Jai Jawan, Jai Kisan: The man who was 'Bahadur' for his people

Jai Jawan, Jai Kisan: The man who was 'Bahadur' for his people

Jai Jawan, Jai Kisan: The man who was 'Bahadur' for his people

Today is the death anniversary of Lal Bahadur Shastri, the second Prime Minister of Independent India.

To commemorate the man that was the face behind India's White Revolution, let us revisit a short account of his life.

Birth and the advent of Shastri's part in the freedom struggle

The boy who would become the staunch, hardy freedom fighter inspired by the Mahatma was born on October 2, 1904. The entirety of India was already clamouring for release from the British Raj when he was born.

Following his family tradition of getting an education in Urdu, Shastri found an inspiration in one of his teachers at the Harish Chandra Singh High School, which coupled with a rousing speech from the Mahatma, urging students to enter the non-cooperation movement, resulted in the young man entering the rising freedom struggle.

Like so many who preceded him, Shastri was jailed countless times for his actions and did a total of 9 years behind bars, which he spent reading works of Western philosophers, social reformers and revolutionaries.

Political career

Eventually, India won its independence and with it, began Shastri's political career.
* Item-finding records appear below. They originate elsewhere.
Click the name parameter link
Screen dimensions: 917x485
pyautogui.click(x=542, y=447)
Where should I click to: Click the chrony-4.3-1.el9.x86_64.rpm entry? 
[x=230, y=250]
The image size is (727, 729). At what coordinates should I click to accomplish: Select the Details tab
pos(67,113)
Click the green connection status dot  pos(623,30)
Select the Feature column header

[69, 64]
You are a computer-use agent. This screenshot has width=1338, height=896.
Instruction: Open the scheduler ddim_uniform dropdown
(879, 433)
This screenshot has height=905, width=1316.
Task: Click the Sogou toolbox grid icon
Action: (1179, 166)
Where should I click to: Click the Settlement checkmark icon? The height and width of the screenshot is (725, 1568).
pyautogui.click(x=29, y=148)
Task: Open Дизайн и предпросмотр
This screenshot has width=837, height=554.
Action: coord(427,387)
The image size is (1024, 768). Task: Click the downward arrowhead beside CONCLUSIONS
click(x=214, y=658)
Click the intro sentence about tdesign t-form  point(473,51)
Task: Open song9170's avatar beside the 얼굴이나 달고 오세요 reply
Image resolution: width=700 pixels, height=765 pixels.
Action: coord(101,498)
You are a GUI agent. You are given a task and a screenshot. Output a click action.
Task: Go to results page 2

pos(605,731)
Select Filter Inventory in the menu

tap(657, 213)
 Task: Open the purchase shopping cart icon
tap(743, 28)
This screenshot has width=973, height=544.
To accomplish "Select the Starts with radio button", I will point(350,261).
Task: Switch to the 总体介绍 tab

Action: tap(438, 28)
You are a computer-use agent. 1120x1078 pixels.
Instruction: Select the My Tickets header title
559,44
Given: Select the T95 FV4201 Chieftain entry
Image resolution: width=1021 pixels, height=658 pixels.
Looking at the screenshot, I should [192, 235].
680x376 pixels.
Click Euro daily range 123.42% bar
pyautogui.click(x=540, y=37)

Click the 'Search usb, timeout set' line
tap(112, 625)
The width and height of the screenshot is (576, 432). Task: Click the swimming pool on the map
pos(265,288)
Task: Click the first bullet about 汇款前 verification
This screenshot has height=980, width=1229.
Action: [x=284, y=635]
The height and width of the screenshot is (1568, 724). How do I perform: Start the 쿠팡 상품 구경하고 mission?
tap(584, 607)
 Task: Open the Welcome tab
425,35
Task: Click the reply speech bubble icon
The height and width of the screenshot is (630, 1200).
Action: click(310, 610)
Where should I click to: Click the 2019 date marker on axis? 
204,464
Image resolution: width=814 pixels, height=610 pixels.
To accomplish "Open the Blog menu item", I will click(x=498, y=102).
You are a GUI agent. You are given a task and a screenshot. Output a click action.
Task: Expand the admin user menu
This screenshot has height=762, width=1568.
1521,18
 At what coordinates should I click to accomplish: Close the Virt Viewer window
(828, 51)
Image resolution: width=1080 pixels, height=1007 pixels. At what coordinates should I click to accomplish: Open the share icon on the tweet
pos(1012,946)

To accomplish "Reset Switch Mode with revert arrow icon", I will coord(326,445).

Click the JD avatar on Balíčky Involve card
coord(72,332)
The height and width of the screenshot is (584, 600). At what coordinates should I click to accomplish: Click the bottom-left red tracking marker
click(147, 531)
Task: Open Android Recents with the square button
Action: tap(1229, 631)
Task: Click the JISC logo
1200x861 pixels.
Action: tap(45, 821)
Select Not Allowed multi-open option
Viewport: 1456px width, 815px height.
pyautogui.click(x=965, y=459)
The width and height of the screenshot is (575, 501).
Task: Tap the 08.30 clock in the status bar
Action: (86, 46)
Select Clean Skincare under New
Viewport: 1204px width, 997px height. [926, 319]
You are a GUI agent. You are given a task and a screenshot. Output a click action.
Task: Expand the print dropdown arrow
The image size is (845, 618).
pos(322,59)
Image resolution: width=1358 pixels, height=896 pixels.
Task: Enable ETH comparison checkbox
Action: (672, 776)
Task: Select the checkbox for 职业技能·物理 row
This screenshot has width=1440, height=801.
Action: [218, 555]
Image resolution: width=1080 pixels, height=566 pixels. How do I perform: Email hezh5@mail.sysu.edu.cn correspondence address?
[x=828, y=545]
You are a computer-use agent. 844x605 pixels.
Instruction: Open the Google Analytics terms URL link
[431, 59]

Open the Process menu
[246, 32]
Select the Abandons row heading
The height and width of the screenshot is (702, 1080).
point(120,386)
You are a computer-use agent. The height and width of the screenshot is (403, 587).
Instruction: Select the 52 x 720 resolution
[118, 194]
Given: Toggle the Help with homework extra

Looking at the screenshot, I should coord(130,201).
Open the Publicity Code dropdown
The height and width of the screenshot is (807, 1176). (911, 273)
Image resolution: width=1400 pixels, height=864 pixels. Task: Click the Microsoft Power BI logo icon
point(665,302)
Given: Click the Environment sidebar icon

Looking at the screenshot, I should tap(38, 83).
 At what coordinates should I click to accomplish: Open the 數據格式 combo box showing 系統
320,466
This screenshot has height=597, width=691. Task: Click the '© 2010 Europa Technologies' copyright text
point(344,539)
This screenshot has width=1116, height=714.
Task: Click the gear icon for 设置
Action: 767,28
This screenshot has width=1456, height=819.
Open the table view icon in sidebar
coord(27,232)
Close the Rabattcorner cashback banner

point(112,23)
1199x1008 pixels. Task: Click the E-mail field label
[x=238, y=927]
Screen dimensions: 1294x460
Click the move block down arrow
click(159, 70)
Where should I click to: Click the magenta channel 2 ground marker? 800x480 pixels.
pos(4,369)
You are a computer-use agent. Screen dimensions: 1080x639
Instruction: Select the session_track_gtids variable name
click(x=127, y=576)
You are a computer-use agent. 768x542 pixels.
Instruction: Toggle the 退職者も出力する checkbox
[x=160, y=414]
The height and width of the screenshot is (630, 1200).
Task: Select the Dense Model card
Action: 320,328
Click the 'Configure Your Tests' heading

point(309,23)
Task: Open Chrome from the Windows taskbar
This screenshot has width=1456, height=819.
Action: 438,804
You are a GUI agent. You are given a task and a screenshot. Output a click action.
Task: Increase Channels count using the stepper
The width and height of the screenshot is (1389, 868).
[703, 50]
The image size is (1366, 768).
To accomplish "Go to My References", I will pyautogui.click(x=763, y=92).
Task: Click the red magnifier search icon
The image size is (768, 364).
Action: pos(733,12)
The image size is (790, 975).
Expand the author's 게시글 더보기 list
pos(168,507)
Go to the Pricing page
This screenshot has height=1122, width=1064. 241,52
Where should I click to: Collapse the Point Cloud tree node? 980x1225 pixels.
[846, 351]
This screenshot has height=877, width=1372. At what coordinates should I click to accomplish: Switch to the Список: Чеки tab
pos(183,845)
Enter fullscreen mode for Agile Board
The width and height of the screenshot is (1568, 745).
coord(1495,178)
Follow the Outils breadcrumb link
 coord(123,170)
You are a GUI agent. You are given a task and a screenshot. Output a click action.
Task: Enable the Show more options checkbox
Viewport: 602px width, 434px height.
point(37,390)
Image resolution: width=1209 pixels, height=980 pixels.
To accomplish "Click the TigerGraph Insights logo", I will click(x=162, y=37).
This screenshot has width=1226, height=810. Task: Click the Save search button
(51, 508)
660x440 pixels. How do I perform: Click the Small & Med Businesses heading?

He began by becoming Parliamentary Secretary in Uttar Pradesh in 1951 and went on to handle various positions including Minister of Police and Transport in UP, where he introduced women conductors and issued orders to the police to use water jets as opposed to lathi charge to disperse crowds. It was under his watch that the early communal riots were brought under control.

His political career only went up from there as he was soon made the general secretary of the Congress under the Premiership of Jawaharlal Nehru and the post of Railways minister in 1952.

After Nehru's death in '64, Shastri entered the fray to fill the void left behind. With the help of K. Kamaraj and his own appeal to the people, Shastri became the second Prime Minister, beating the right-wing conservative Maoraji Desai to the post of Premier.

It was during his time that the government, attempting to establish Hindi as the sole national language, saw anti-Hindi agitation in many of the non-Hindi speaking states, especially Madras. Shastri's assurance that the non-Hindi states may continue using English helped tide the agitation over.

White and Green Revolution

The White and Green Revolutions, commonly accepted to be Shastri's biggest contributions to the Indian economy, came soon after. Amul, found under the tutelage of Verghese Kurien, found significant support by Shastri, who appealed to him to replicate the Amul model across the country and founded the National Dairy Development Board to that effect.

A believer in the ideology that one must first attempt something before asking others to do the same, Shastri decided that his family would skip a meal per week and then appealed to the country to do the same, that those less fortunate could be fed. This resulted in the eponymous 'Shastri Vrat', which involved even eateries closing their shutters one day per week.

Indo-Pak war, 1965

The 22-day long Indo-Pak war of 1965 saw Shastri's still-renowned slogan 'Jai Jawan, Jai Kisan' come to the fore. As Pakistan bore down upon India, Shastri refused to bow, saying that it would be fine with living in poverty for a little longer, but freedom cannot be subverted.

During the course of the War, even China stepped in to try and strong-arm Shastri by alleging that India set up equipment in Chinese territory and threatened military action, which did not deter him in any way.

On September 17, 1965, the United Nations stepped in and mandated a ceasefire, ending the war before it became any worse for both young nations.

Death

Lal Bahadur Shastri's death remains to this day, an unsolved phenomenon. Shortly after the UN ceasefire, the leaders of India and Pakistan met Soviet leaders to sign the Tashkent Declaration to end the conflict for good. The Declaration preceded multiple high-profile incidents: the downfall of Ayub Khan, the birth of Pakistan People's Party and the death of Shastri in a foreign land, the first such incident of its kind.

Shastri was reported to have died in his hotel room at 0200 hours, reportedly of a heart attack, just hours after signing the Declaration. Despite many probes into how a man who had no prior heart ailments and was in generally good health died of a heart attack fueled conspiracy theories that he was poisoned by the CIA. To this day, all RTI applications filed for the disclosure of the circumstances and exact details surrounding Shastri's death have been declined for various reasons.